What do you guys prefer to play nowadays: packed smaller venues with direct contact with your fans or bigger, expensive venues that can hold more people?

We have always preferred the gigs in smaller places, even in the mid nineties when we were playing big stages in front of huge crowds. And we still prefer the small club gigs nowadays. Spermbirds work better in theses places. We work best when we scream our music directly in the faces of our listeners—and they scream back into ours. That`s how a good Spermbirds gig works! HC started in small places, and that’s still where it belongs.

Since you guys have been around for so long, and have been a fundamental part of the early 1980s hardcore punk scene, can you tell us your opinion about the main difference between the scene/shows/crowd in the ‘80s and nowadays? Do you guys prefer the “writing letters/tape swapping/guerilla postering days” or the “emails/messaging and facebook event show advertisement era”?

I’m not one of those guys living in the past, saying that everything used to be better. Some things were better, some things weren’t. The digital age changed listening to music a lot. Before there was YouTube, iTunes and streaming, music was produced in units as an LP or later a CD. The artist invested thoughts and energy into the look and the content of this unit: he thought about a cover and the other artwork, he decided which song should be the first, the second, the last. And if you as a listener bought a record, you used to listen to this unit, you heard the LP, you looked at the cover, you read the lyrics. You gave this piece of art your full attention. Nowadays these units aren’t that important anymore. People buy and listen to single songs, and they listen to them while they’re doing other things like jogging, walking or driving. Do I like this more? No, I don’t, and I don’t own an mp3 player. But on the other hand, the internet made music more democratic: everybody has the opportunity to use the net to spread their art, and you’re not that dependent on some arrogant A&R managers from record companies anymore to make yourself known.

I’m sure you’re aware of the so-called ‘80s hardcore punk revival that started in the late ‘90s early ‘00s when people got fed up with all those bad slow metal bands naming themselves “hardcore.” What is your opinion about this and the dozens of subgroups that had once been part of the punk/hardcore scene and that became scenes on their own?

I never liked HC just because of the music. I also liked it because it was the soundtrack of a kind of uprising—not only against a commercialised and unjust society, but also against trends inside the scene itself —for example against violence on gigs.
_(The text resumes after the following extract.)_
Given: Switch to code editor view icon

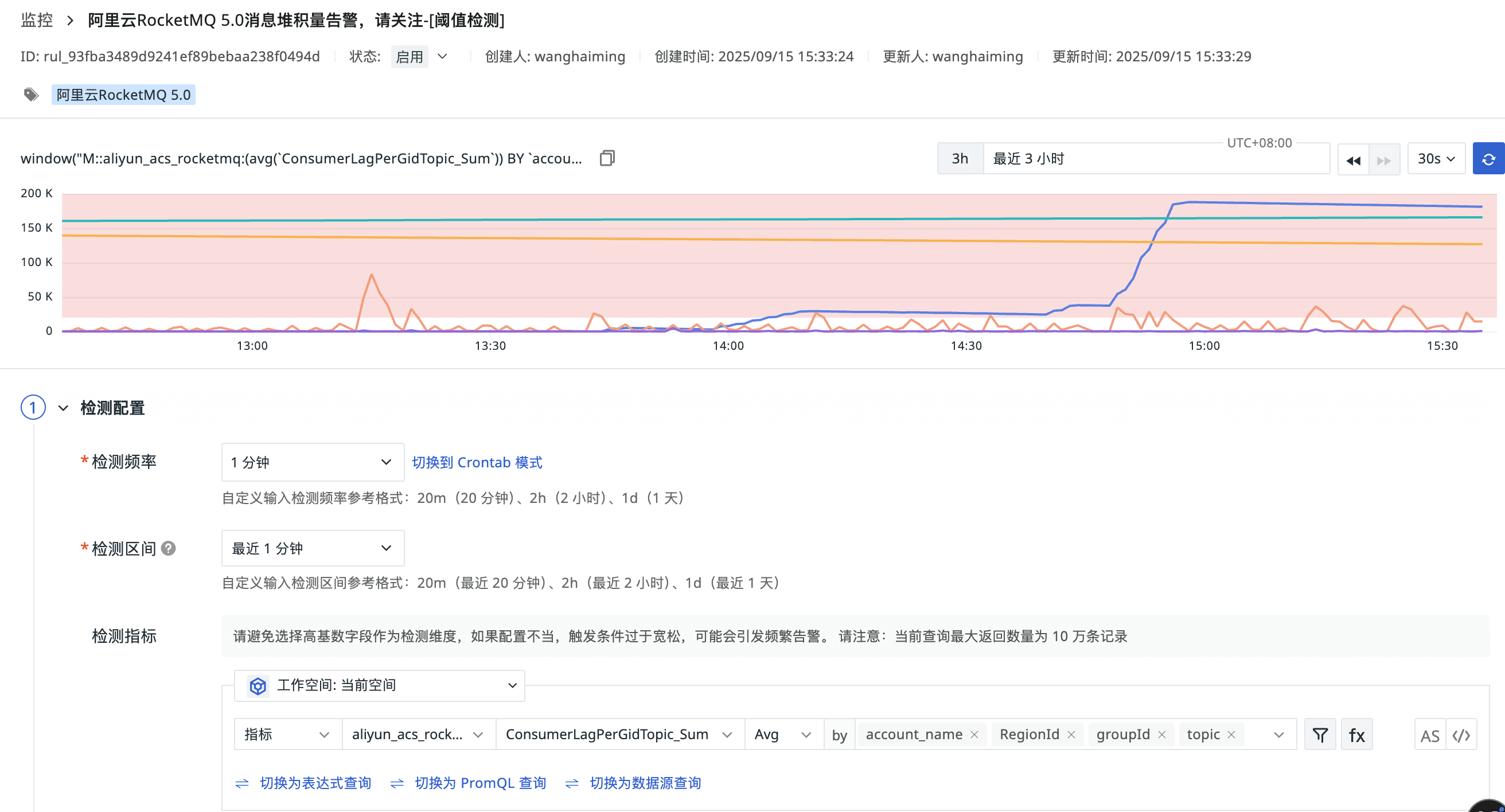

HC was only interesting to me in its time, and after that, I was much more interested in what these early HC musicians were doing after HC. I thought Fugazi were interesting to listen to after Minor Thread ended, I thought that Sugar were interesting after Hüsker Dü, and I thought that All were interesting after the Descendents. And, of course, I hope to think that the later Spermbirds albums were interesting enough to the Spermbirds’ listener. So a new HC band that sounds like an HC band twenty years ago doesn‘t really arouse my interest.

And the ultimate last question would of course be, what are the plans for the Spermbirds’ future, and do you have any last comments for our readers?

We are planning to record a CD in 2015, and we want to start writing songs now. Any message? Please speak to us before and after our gigs—we like meeting you!

Spermbirds will play OCCII on June 27th 2014.